- **Tareas**
**A.** Enumere a todas las personas que el pasaje menciona por su nombre.
**B.** Responda, según el pasaje:
(i) ¿A qué hora había terminado todo?
(ii) ¿En casa de quién se refugió Rosas al entrar a la ciudad?
(iii) ¿Dónde había establecido Urquiza su cuartel?
**C.** Resuma el pasaje en dos oraciones.

- **Pasaje del documento**
Cuando a Chilavert -que siempre concentró su fuego en los efectivos brasileños- se le terminaron las balas, mandó recoger las enemigas, esparcidas por el lugar, y cuando ya no tuvo con qué disparar, se apoyó en un cañón, encendió un cigarrillo y esperó el final.
A las dos de la tarde, todo había terminado. La infantería y la artillería terminaron prisioneras junto con el armamento de 20 mil soldados, 56 cañones y todo el parque.
Rosas, acompañado de su asistente Lorenzo López, escapó. Pasó por el sur de Puente Alsina y de ahí se dirigió al Hueco de los Sauces, hoy Plaza Solís. Sentado a la sombra de un árbol, apoyó el papel sobre su rodilla, redactó su renuncia. Estaba herido en una mano. Luego se vistió con el poncho y el gorro de su asistente, entró a la ciudad y se refugió en la casa de Robert Gore, encargado de negocios británico, que vivía sobre la actual calle Bolívar. Esa misma noche junto a su hija Manuelita y algunos allegados, embarcó para Gran Bretaña, donde lo esperaban 25 años de exilio. Moriría allí en 1877.
Mientras tanto, en el campo de batalla, los vencedores se habían ensañado con los vencidos. Chilavert sabía lo que le esperaba. Su asistente el sargento Aguilar le ofreció su ayuda para que huyese. “Pobre Aguilar, te perdono lo que me propones por tu cariño. Los hombres como yo no huyen”. Le dio su reloj y su anillo para que se los entregue a su hijo Rafael. “Tomá mi caballo y mi apero y sé feliz”.
Fue llevado a la presencia de Urquiza, que había establecido su cuartel en Palermo. Discutieron. Chilavert dijo que no se arrepentía de su decisión, y que obraría igual mil veces más. El entrerriano ordenó fusilarlo por la espalda, como a los traidores.
Cuando un oficial lo tomó de los brazos para darlo vuelta, le dio un empujón y lo arrojó al piso. Sonó un disparo. Chilavert, herido, señalando su pecho, repetía que le disparasen ahí. Hubo un forcejeo y terminó muerto a bayonetazos, culatazos y sablazos. Su cuerpo permaneció días tirado en el lugar hasta que se permitió a los familiares sepultarlo.

- **Filas extraídas**
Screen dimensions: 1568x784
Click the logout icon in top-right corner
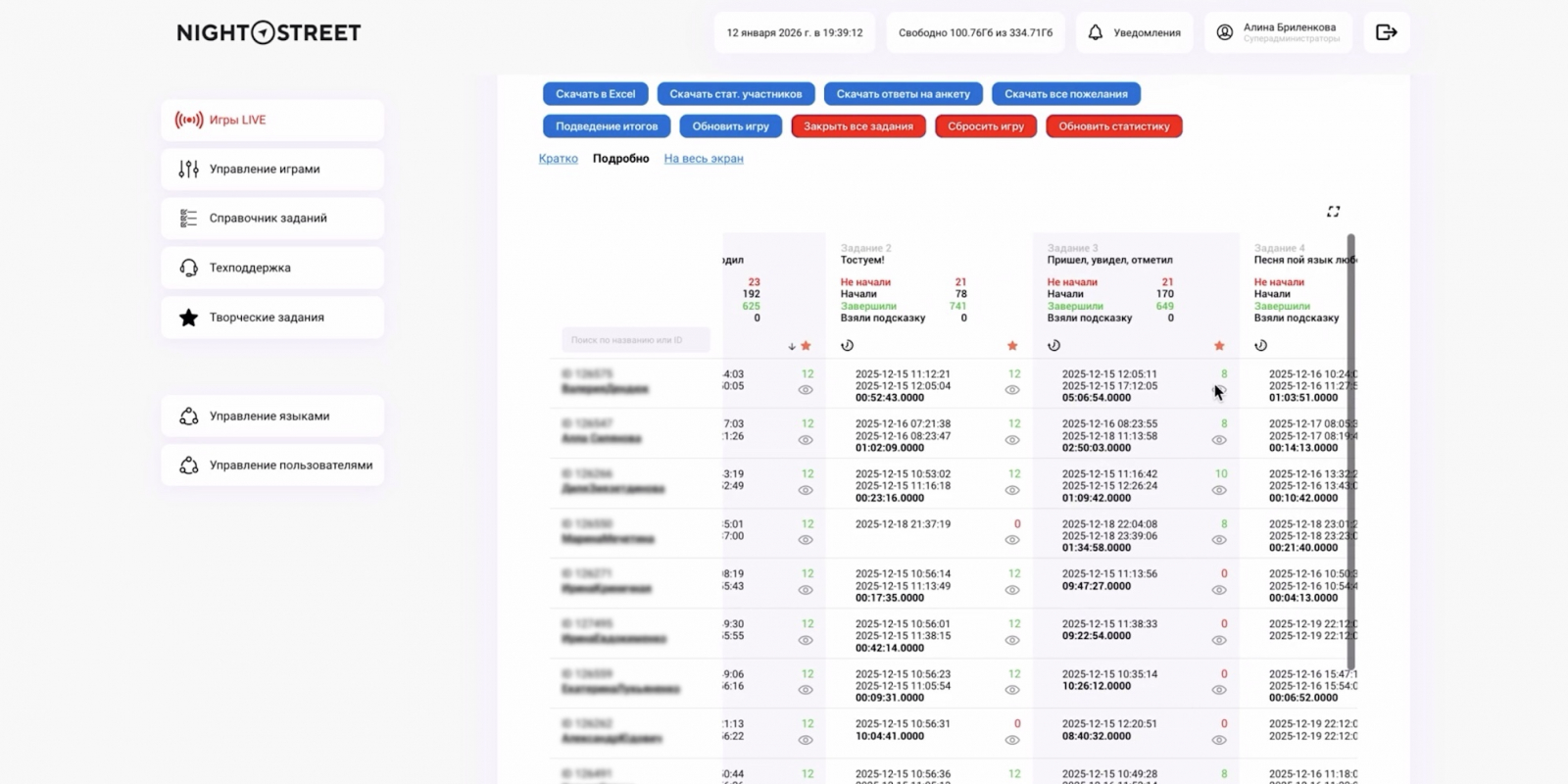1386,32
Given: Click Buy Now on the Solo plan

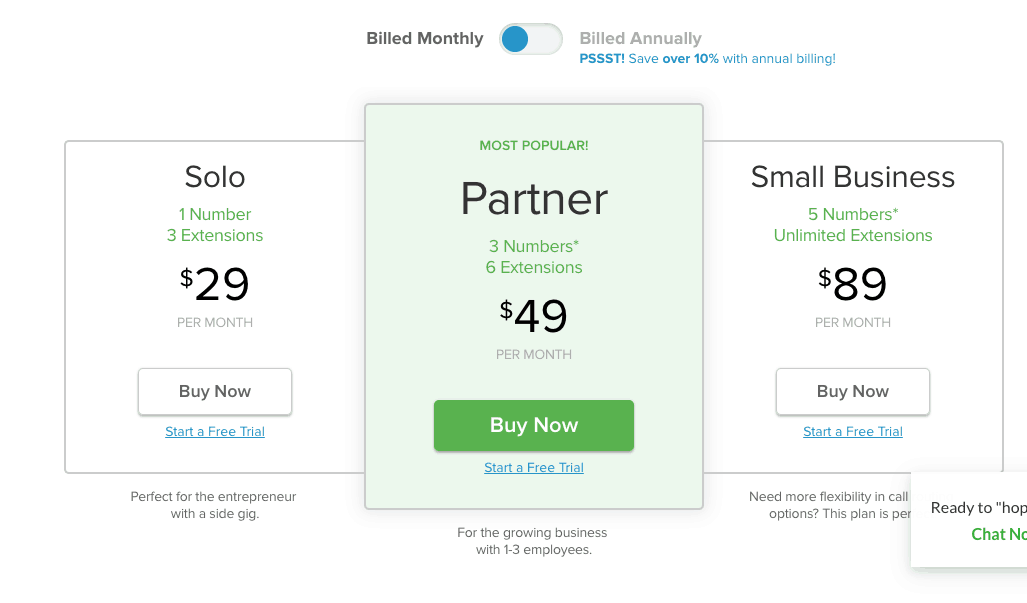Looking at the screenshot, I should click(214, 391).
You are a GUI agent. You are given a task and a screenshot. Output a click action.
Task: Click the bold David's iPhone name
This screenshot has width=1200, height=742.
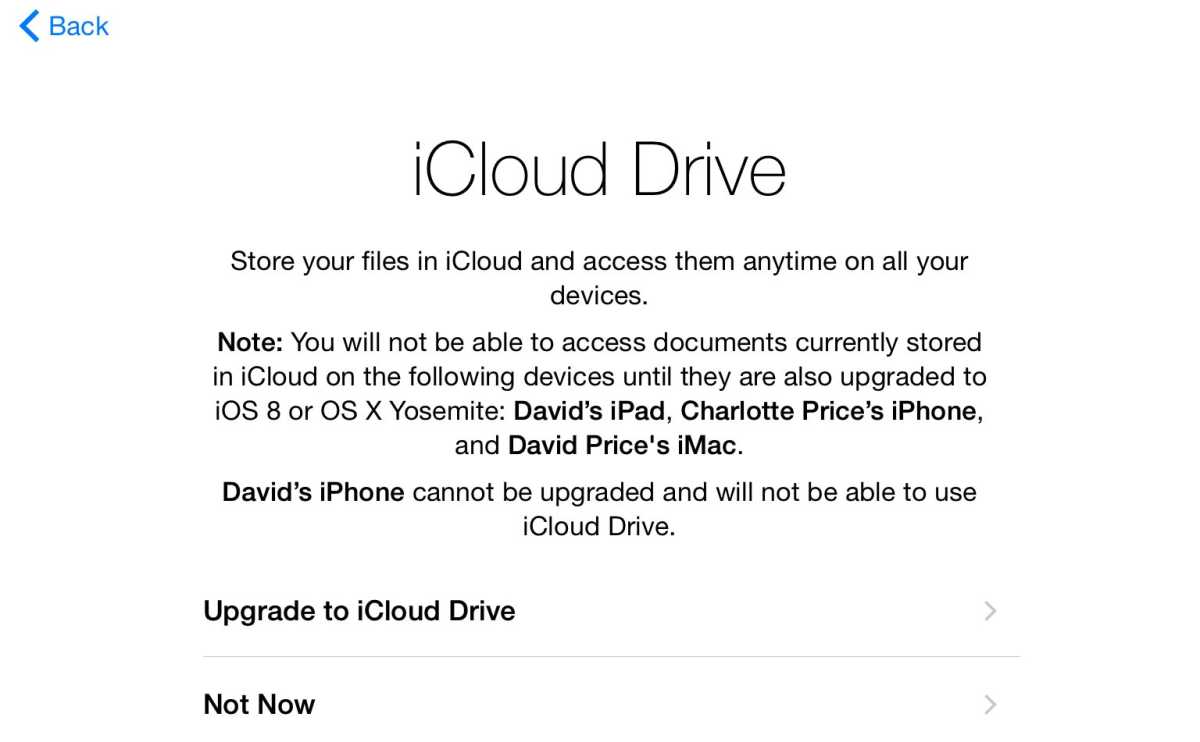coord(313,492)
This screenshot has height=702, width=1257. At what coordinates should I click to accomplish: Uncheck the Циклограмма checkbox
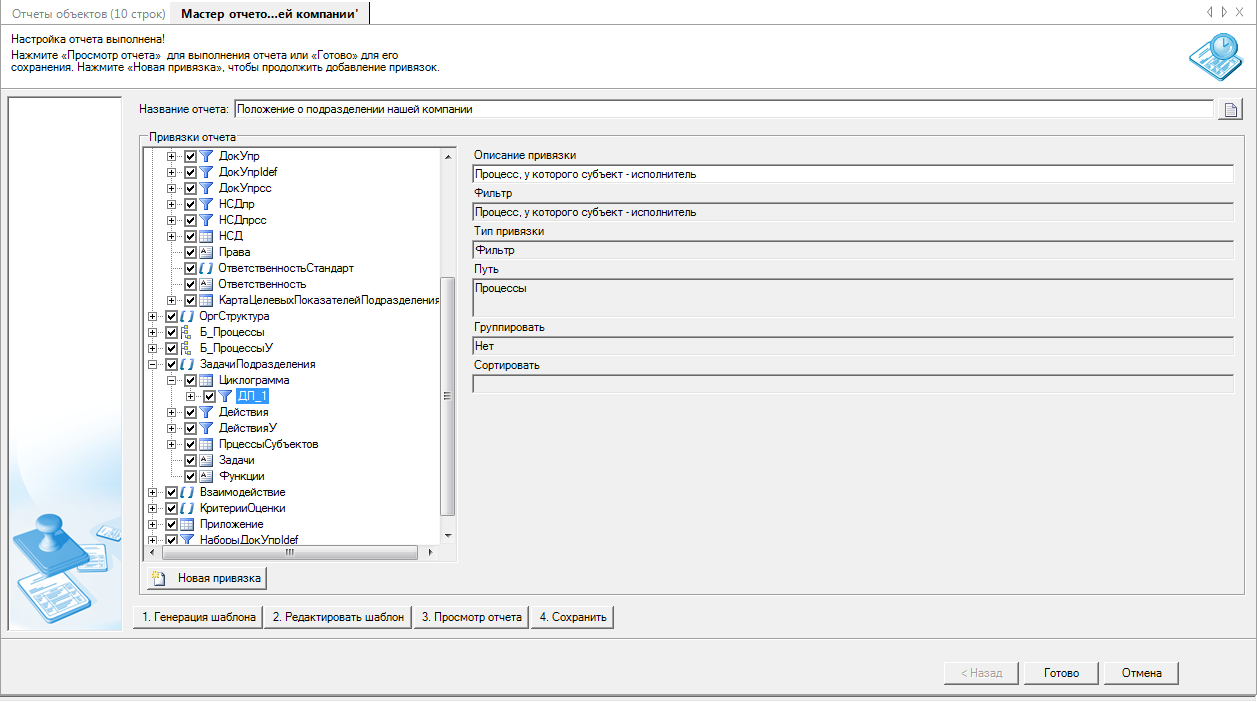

...

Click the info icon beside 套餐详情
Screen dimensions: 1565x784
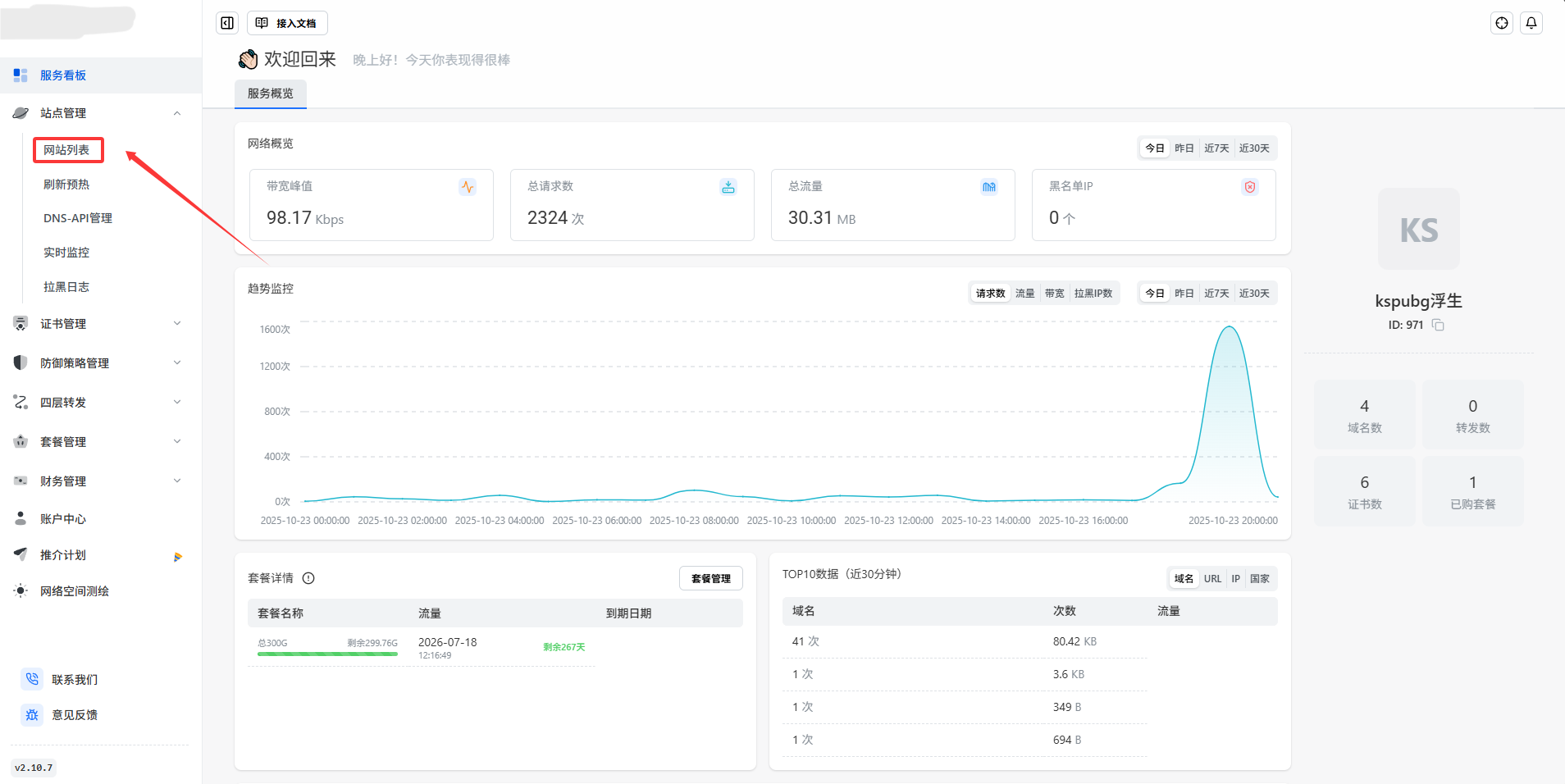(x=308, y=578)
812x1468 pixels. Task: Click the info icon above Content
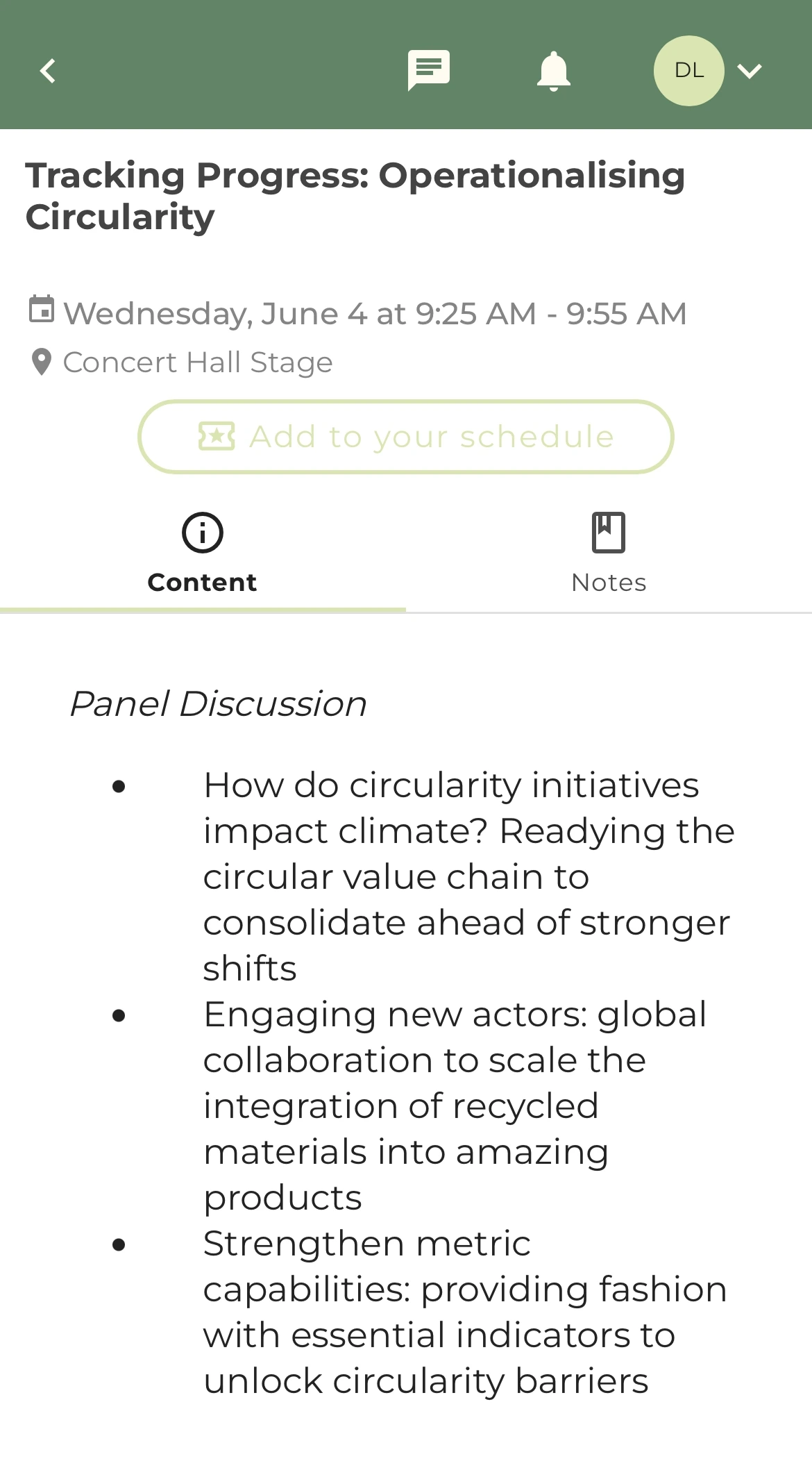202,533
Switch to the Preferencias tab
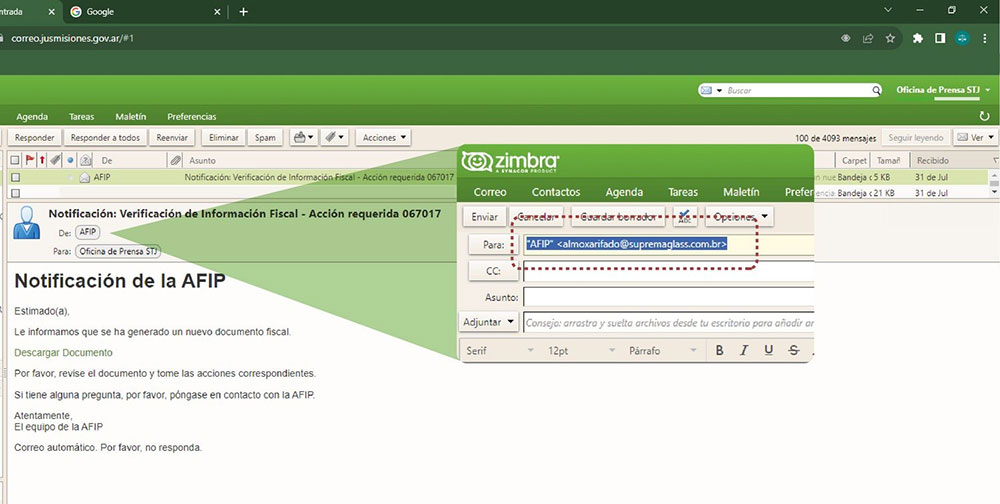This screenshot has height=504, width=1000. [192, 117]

...

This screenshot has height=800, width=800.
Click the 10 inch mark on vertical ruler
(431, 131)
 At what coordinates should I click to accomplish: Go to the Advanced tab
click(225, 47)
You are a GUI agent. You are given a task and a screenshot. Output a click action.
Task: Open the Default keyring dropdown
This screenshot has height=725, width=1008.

- **Soluciones**
**A.** Chilavert, Rosas, Lorenzo López, Robert Gore, Manuelita, el sargento Aguilar, Rafael, Urquiza

**B.**
(i) A las dos de la tarde.
(ii) En la casa de Robert Gore, encargado de negocios británico.
(iii) En Palermo.

**C.** Hacia las dos de la tarde todo había terminado, y Rosas escapó, redactó su renuncia, se refugió en la casa de Robert Gore y esa misma noche embarcó hacia Gran Bretaña, donde murió en 1877. Chilavert, que disparó hasta quedarse sin balas y se negó a huir, fue llevado ante Urquiza, quien ordenó fusilarlo por la espalda, y terminó muerto a bayonetazos, culatazos y sablazos.